AI-Optimised Pathways for Schedule Execution draws on over 200,000 historic construction projects, the largest data set of schedules in the world. nPlan estimates the platform will save 5% of the time normally taken from project inception to project sanction. More accurate project scheduling will provide improved certainty of budgets and timing, reducing contingency by 20%. Improved certainty with minimise delays and reduces the cost of rework or unexpected resource. This in turn will increase productivity and has the potential to improve profit margins by an estimated 15-25%. Tested on two of its largest rail projects, Network Rail has already shown that, by leveraging past data, it could save up to £30m of a £3bn programme.

Benefits

Cost
Improved certainty will minimise delays and reduces the chance of overrunning programme, rework or unexpected resource. This has the potential to improve profit margins by an estimated 15-25%. This is primarily achieved by flagging unknown risks to the project team, allowing them to mitigate those risks before they occur at significantly lower cost than if they are missed or ignored. Network Rail tested the platform on two of its largest rail projects – the Great Western Main Line and Salisbury to Exeter Signalling project. It found that by leveraging past data, it could save up to £30m of a £3bn expenditure on the Great Western Main Line project.

Investment
Kier have now employed nPlan’s services on their Guildford test project. The work and outputs were used to learn from and inform Kier's tender for the project.

Productivity
Productivity is at the heart of this platform, using learnings from over 200,000 project schedules to create accurate, objective and hyper-rigorous planning programmes. Teams across projects, from within and across contractors, will perform better with this great certainty. And benchmarking delivery models in this way will lead to standardisation and best practice across the industry, improve productivity.

Time
nPlan estimates the platform will save 5% of the time normally taken from project inception to project sanction.

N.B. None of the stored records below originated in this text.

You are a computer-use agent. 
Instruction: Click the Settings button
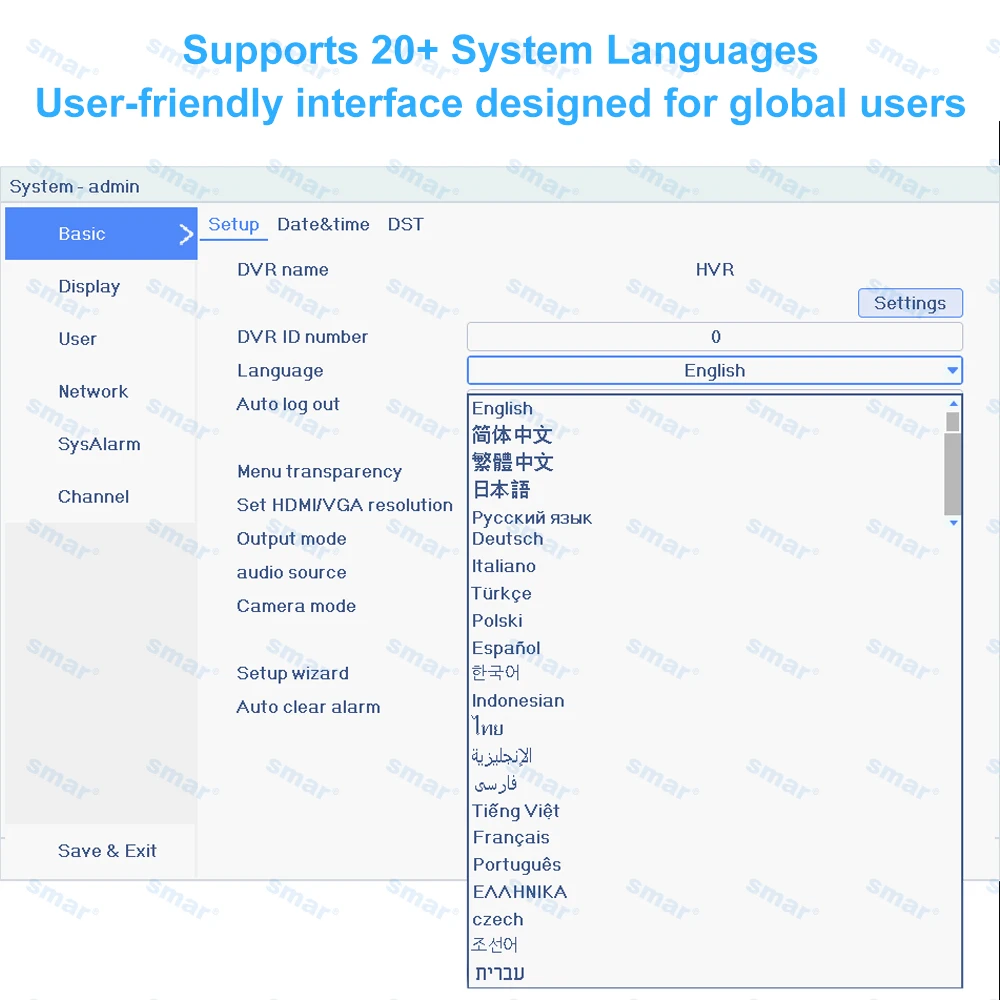click(910, 303)
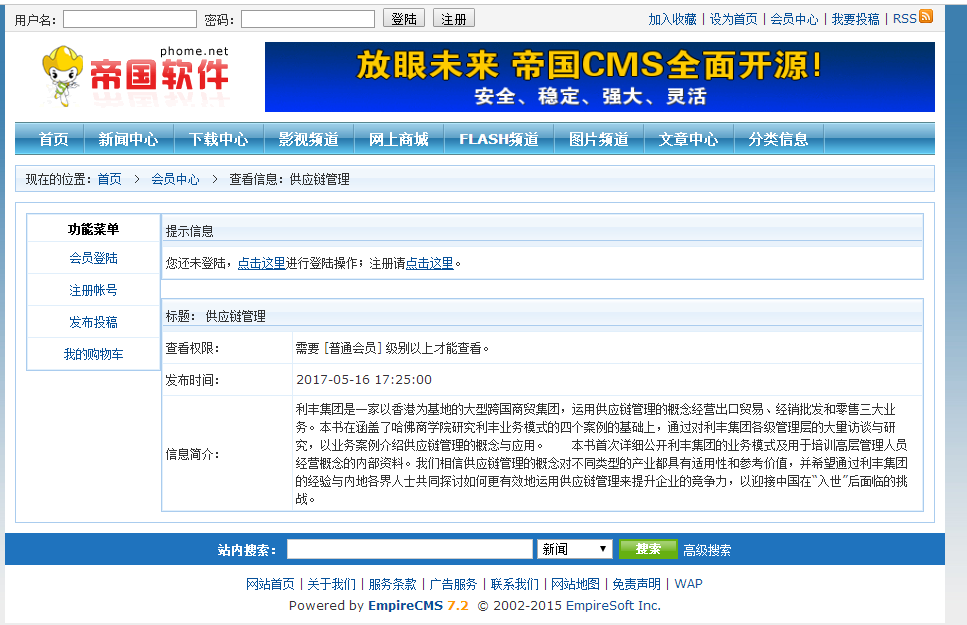Open the 新闻 search category dropdown

pyautogui.click(x=574, y=548)
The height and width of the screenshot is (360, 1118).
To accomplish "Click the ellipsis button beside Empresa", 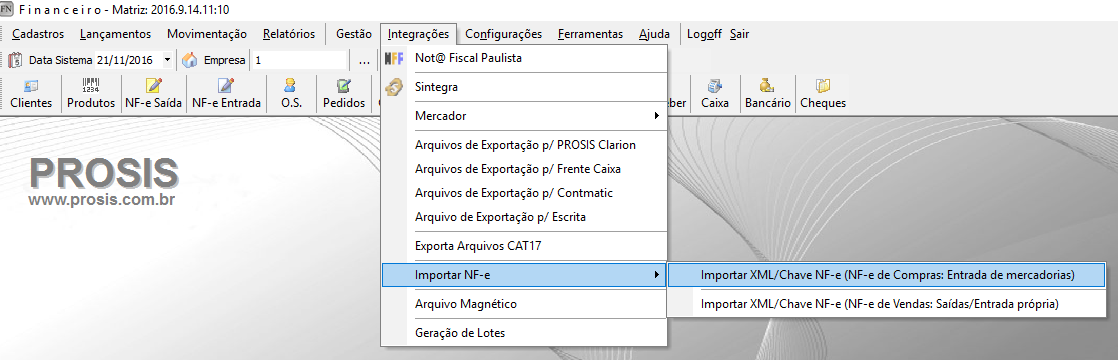I will pos(364,60).
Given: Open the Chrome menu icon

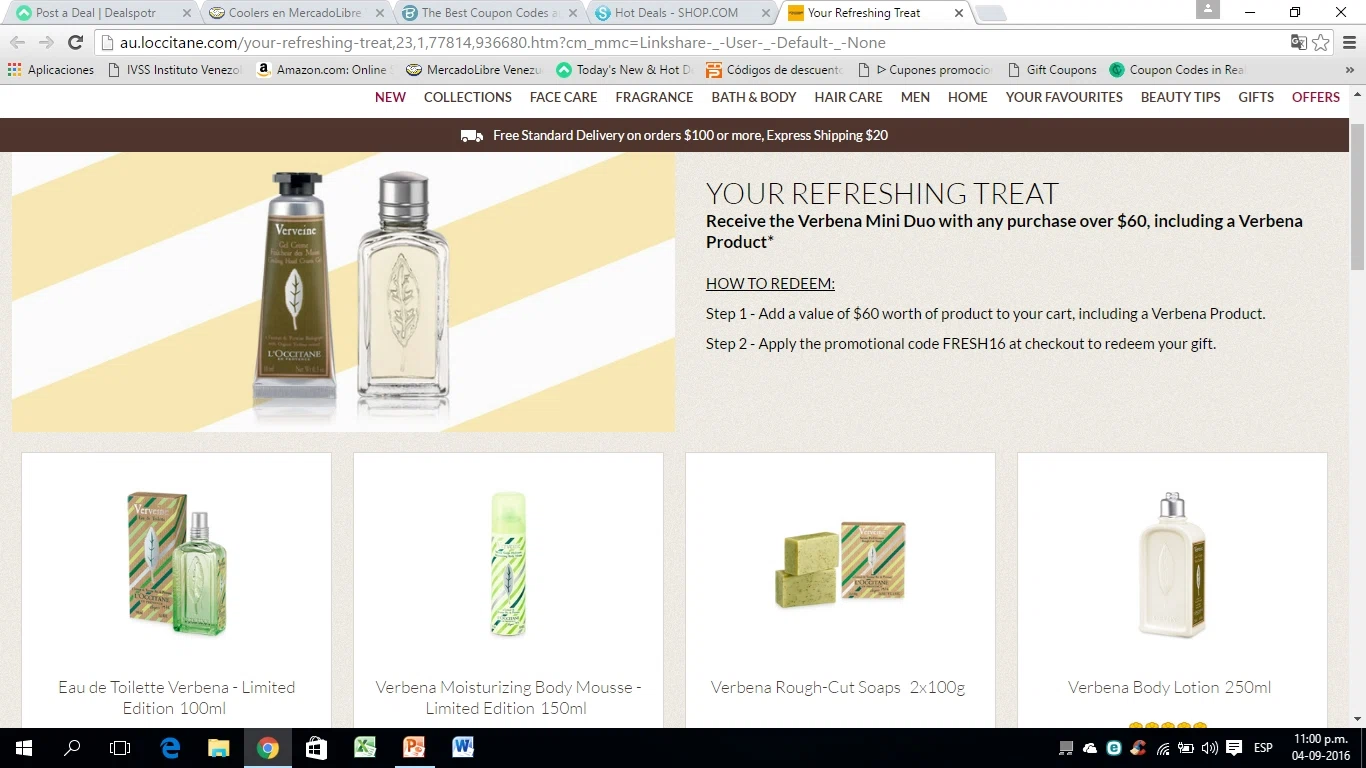Looking at the screenshot, I should 1348,42.
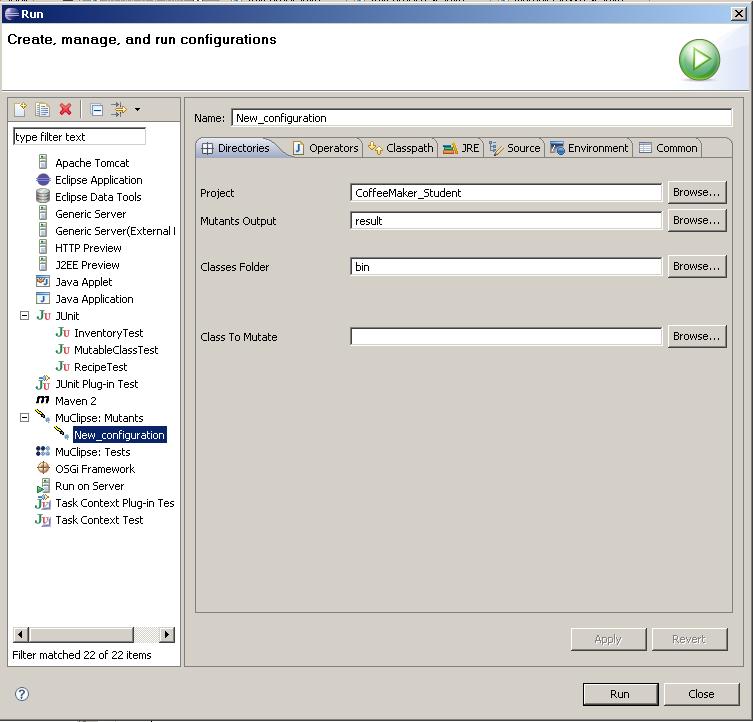Collapse the MuClipse: Mutants tree node
The height and width of the screenshot is (722, 753).
point(25,418)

More accurate project scheduling will provide improved certainty of budgets and timing, reducing contingency by 20%.

Uptake
Network Rail is using the platform across its portfolio of projects, potentially transforming the way major rail projects are delivered across Britain. Network Rail tested the platform on two of its largest rail projects – the Great Western Main Line and Salisbury to Exeter Signalling project - which represent £3bn of expenditure. It found that by leveraging past data, it could save up to £30m on the Great Western Main Line project alone. Network Rail will now embark on the next phase of deployment, rolling out the software on 40 projects before scaling up on all projects by mid-2021. Data from over 200,000 programmes will increase prediction accuracy, reduce delays, allow for better budgeting and unlock early risk detection, leading to greater certainty in the outcome of these projects. Alastair Forbes, Network Rail’s programme director (affordability) said: “By championing innovation and using forward-thinking technologies, we can deliver efficiencies in the way we plan and carry out rail upgrade and maintenance projects. It also has the benefit of reducing the risk of project overruns, which means in turn we can improve reliability for passengers.”